C’est une science qui étudie les êtres vivants dans leur milieu en tenant compte de leurs interactions et cet ensemble forme un écosystème. 
D’après Futura planète, le concept de développement durable (DD) a vu le jour dès le tout début des années 1970. Quelques personnalités, politiques et scientifiques, inquiètes des dysfonctionnements qu'elles pouvaient observer (modifications climatiques, diminution des ressources en énergies fossiles, inégalités sociales grandissantes, etc.), avaient alors attiré l'attention sur la nécessité d'intégrer équité sociale et prudence écologique dans les modèles de développement économique. 
Ainsi le DD est une nouvelle façon d'aborder l'économie. Objectif : porter une vision globale sur la terre et son évolution et envisager l'économie comme un concept qui intègre les aspects environnementaux et sociaux. 
Il faudra attendre la fin des années 1980 pour que la présidente de la Commission mondiale sur l'environnement et le développement ne donne du développement durable une véritable définition en le qualifiant de « développement qui répond aux besoins du présent sans compromettre la capacité des générations futures à répondre aux leurs ». Cela correspond donc à une vision à long terme permettant à la fois de combler les besoins des générations actuelles et de préserver la planète pour les générations futures. 
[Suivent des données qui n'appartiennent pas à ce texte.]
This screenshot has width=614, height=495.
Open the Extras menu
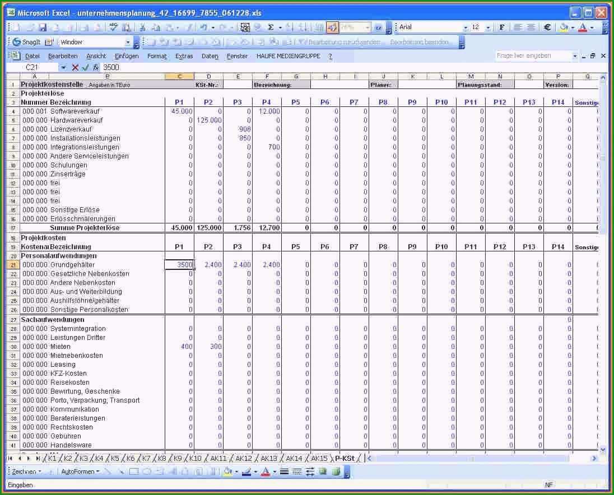[x=184, y=56]
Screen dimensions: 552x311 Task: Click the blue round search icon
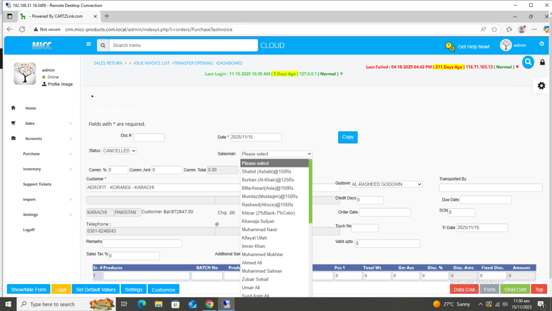[x=528, y=62]
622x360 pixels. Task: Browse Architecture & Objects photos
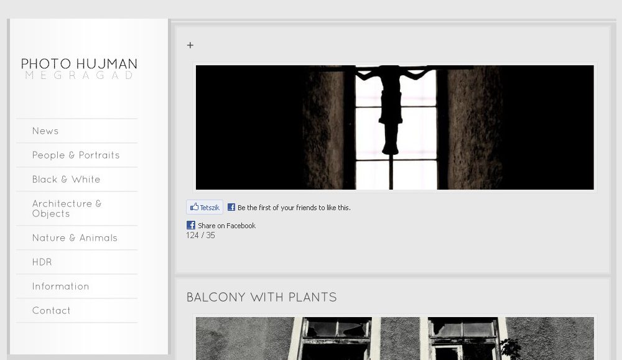67,208
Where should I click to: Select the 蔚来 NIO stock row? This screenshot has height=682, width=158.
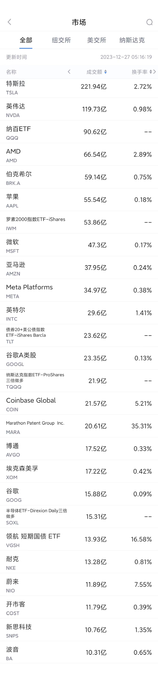click(x=79, y=585)
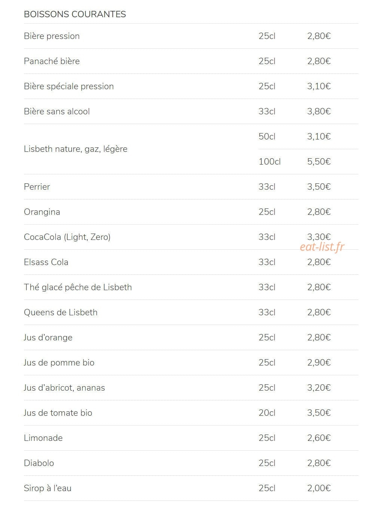Click the 100cl Lisbeth size option
369x514 pixels.
[269, 162]
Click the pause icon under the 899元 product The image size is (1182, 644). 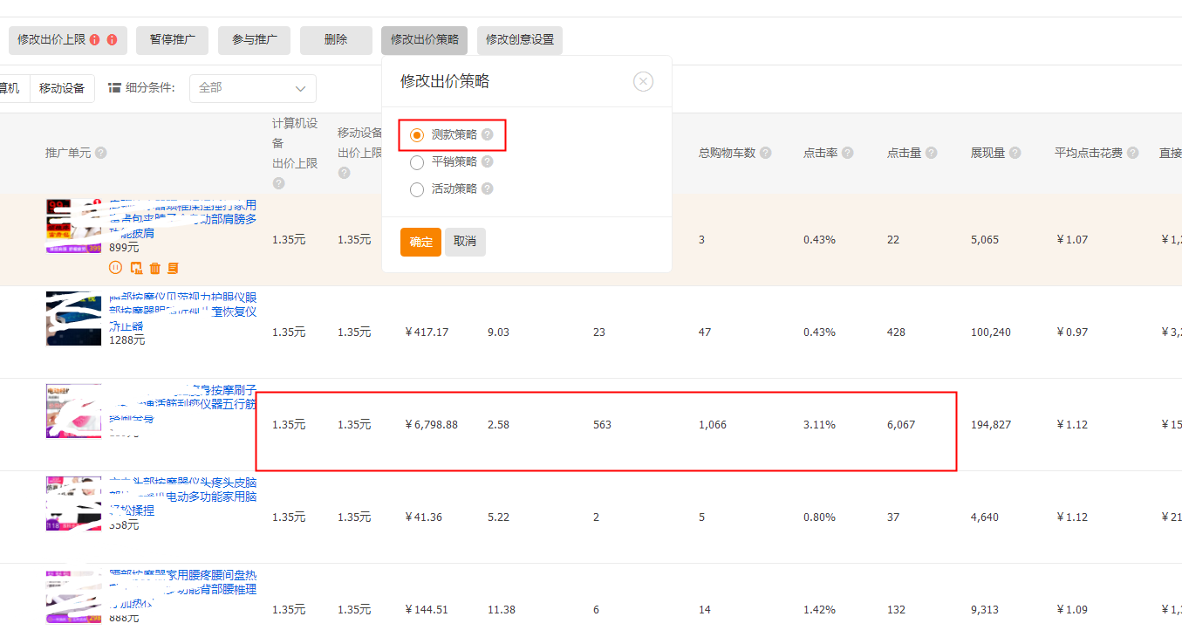115,268
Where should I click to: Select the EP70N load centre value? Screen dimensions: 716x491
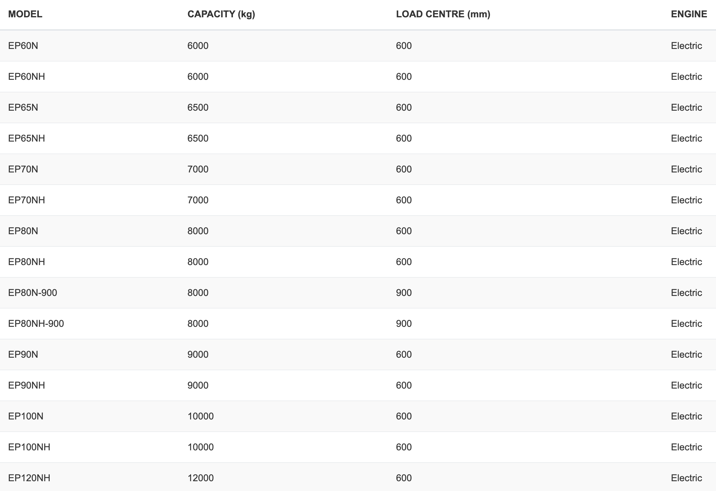[404, 169]
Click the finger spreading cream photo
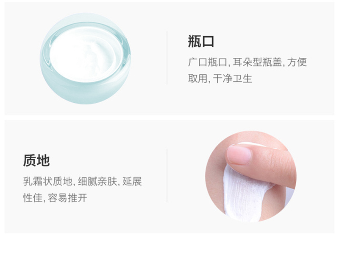Screen dimensions: 339x264 251,176
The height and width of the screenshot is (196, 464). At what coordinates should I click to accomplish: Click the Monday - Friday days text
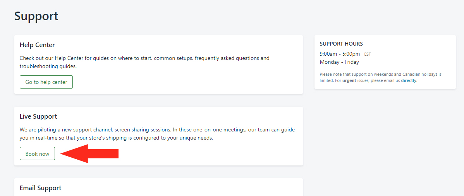339,62
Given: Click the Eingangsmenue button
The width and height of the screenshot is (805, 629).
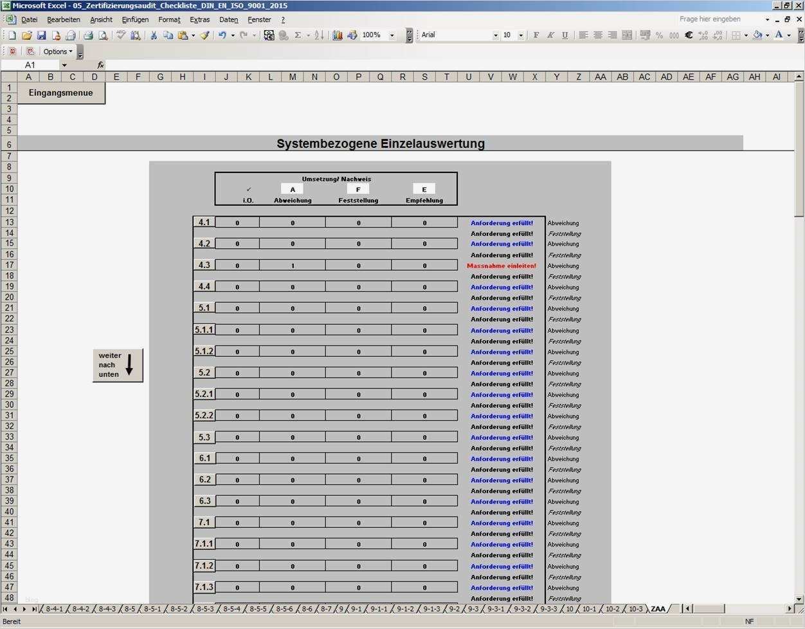Looking at the screenshot, I should [60, 92].
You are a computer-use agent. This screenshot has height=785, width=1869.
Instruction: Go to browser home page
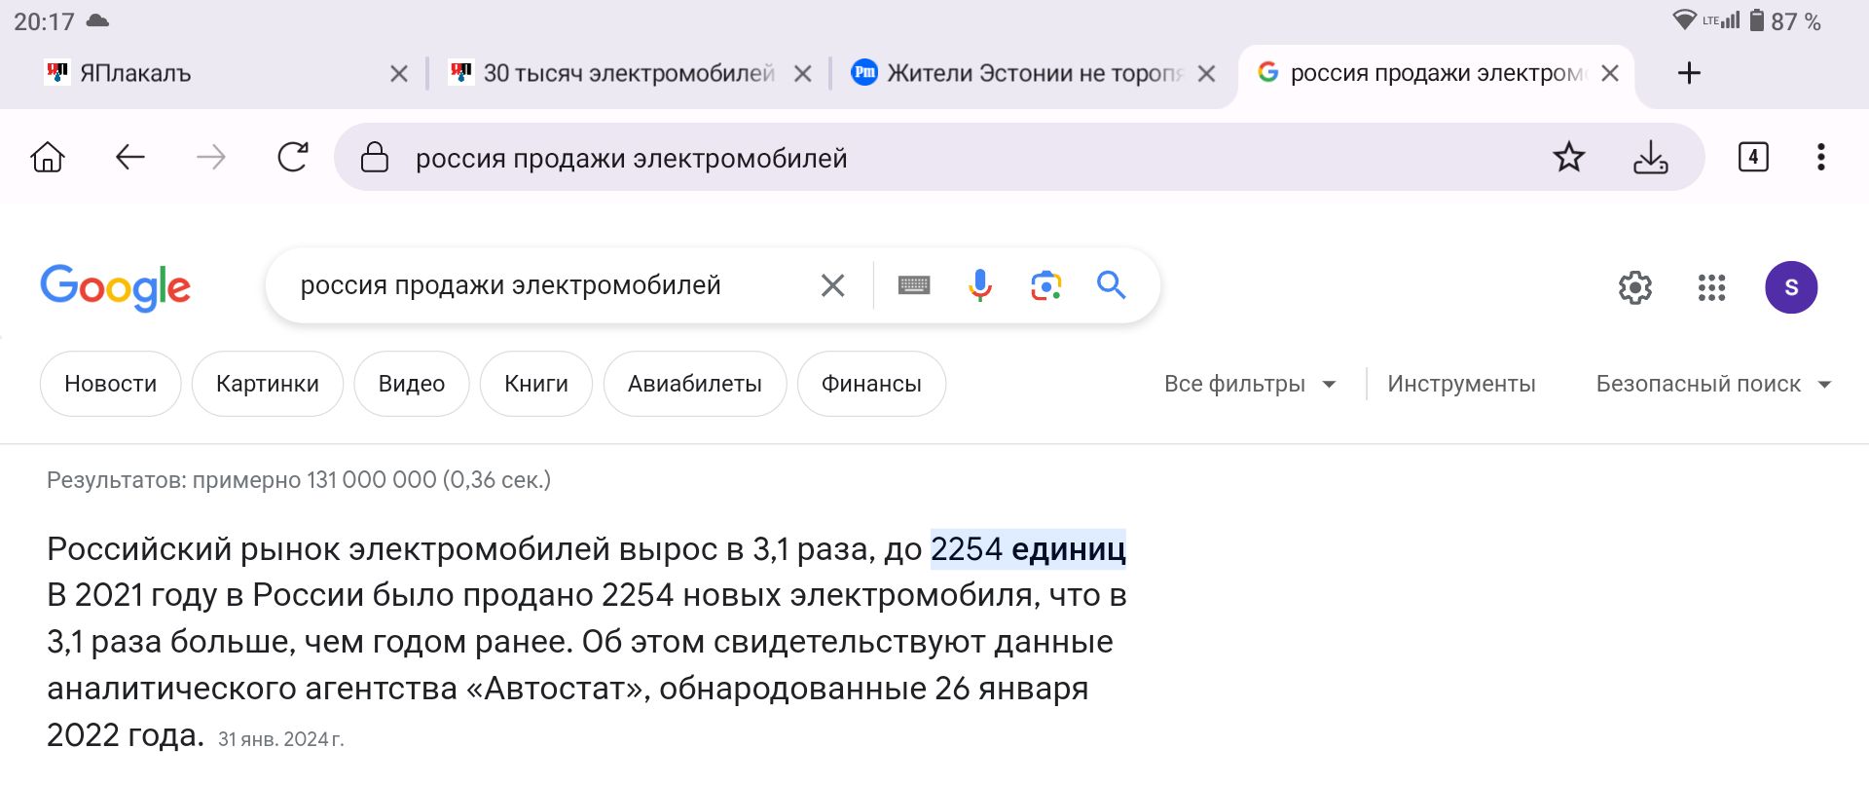pyautogui.click(x=48, y=157)
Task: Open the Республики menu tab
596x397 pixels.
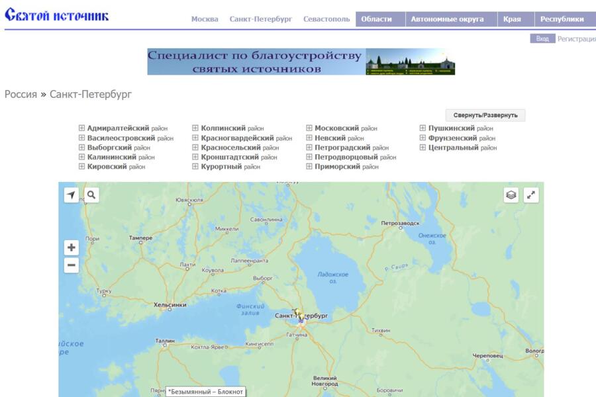Action: 562,19
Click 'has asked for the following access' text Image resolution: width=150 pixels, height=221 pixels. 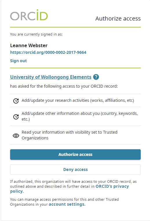(x=64, y=86)
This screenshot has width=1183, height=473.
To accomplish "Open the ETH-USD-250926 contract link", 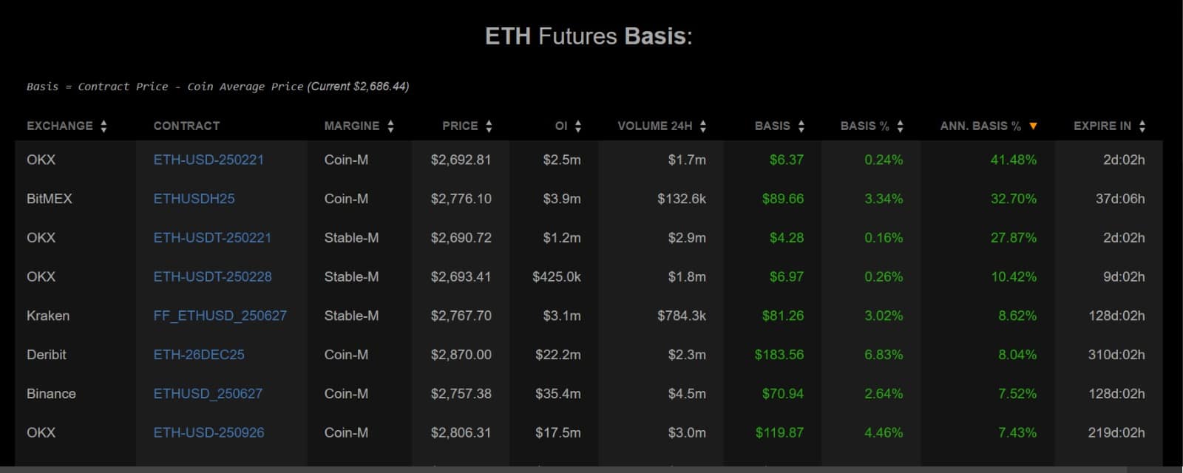I will click(209, 433).
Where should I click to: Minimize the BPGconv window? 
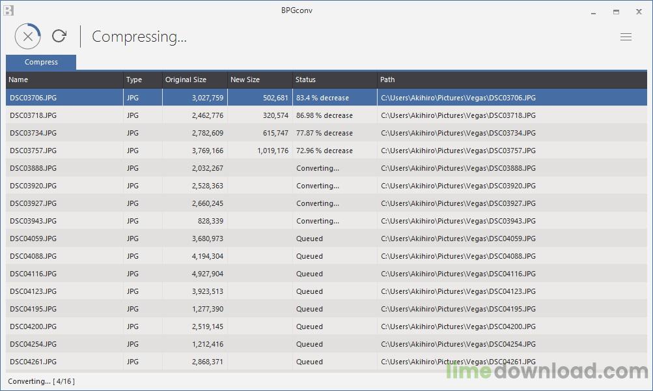tap(593, 12)
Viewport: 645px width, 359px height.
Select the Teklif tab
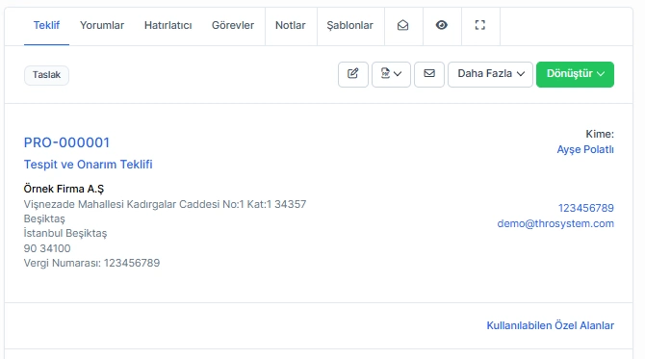click(46, 25)
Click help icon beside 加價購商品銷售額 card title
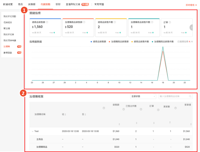The width and height of the screenshot is (200, 152). click(84, 22)
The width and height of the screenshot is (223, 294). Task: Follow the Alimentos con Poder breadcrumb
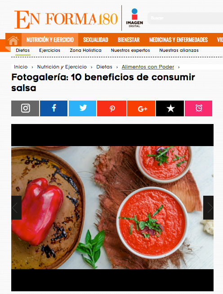148,67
Le concept de transition écologique, élaboré par Rob Hopkins, regroupe un ensemble de principes et de pratiques formés à partir des expérimentations et des observations d'individus, de groupes, de villages, villes ou communes, lorsqu’ils ont commencé à travailler sur les problématiques de résilience locale, d'économie en boucle et de réduction des émissions de CO2. 
Ces principes ont été déclinés dans les domaines de l’agriculture (permaculture), des usages dans les villes (avec le mouvement des villes en transition) ou plus généralement avec le principe de résilience. 
Le Conseil national de la transition écologique (CNTE), créé en novembre 2013, a par exemple donné son avis sur le « projet de loi relative à la biodiversité » qui vise à mieux intégrer dans le droit français certaines obligations internationales découlant de la convention sur la diversité biologique (CBD) ou du Protocole de Nagoya, du droit européen de l'environnement, dont la directive cadre stratégie pour le milieu marin (DCSMM), ou encore la Stratégie nationale pour la biodiversité (SNB). Ce projet prévoit notamment d'introduire en France le principe de "solidarité écologique" et une Agence française pour la biodiversité. 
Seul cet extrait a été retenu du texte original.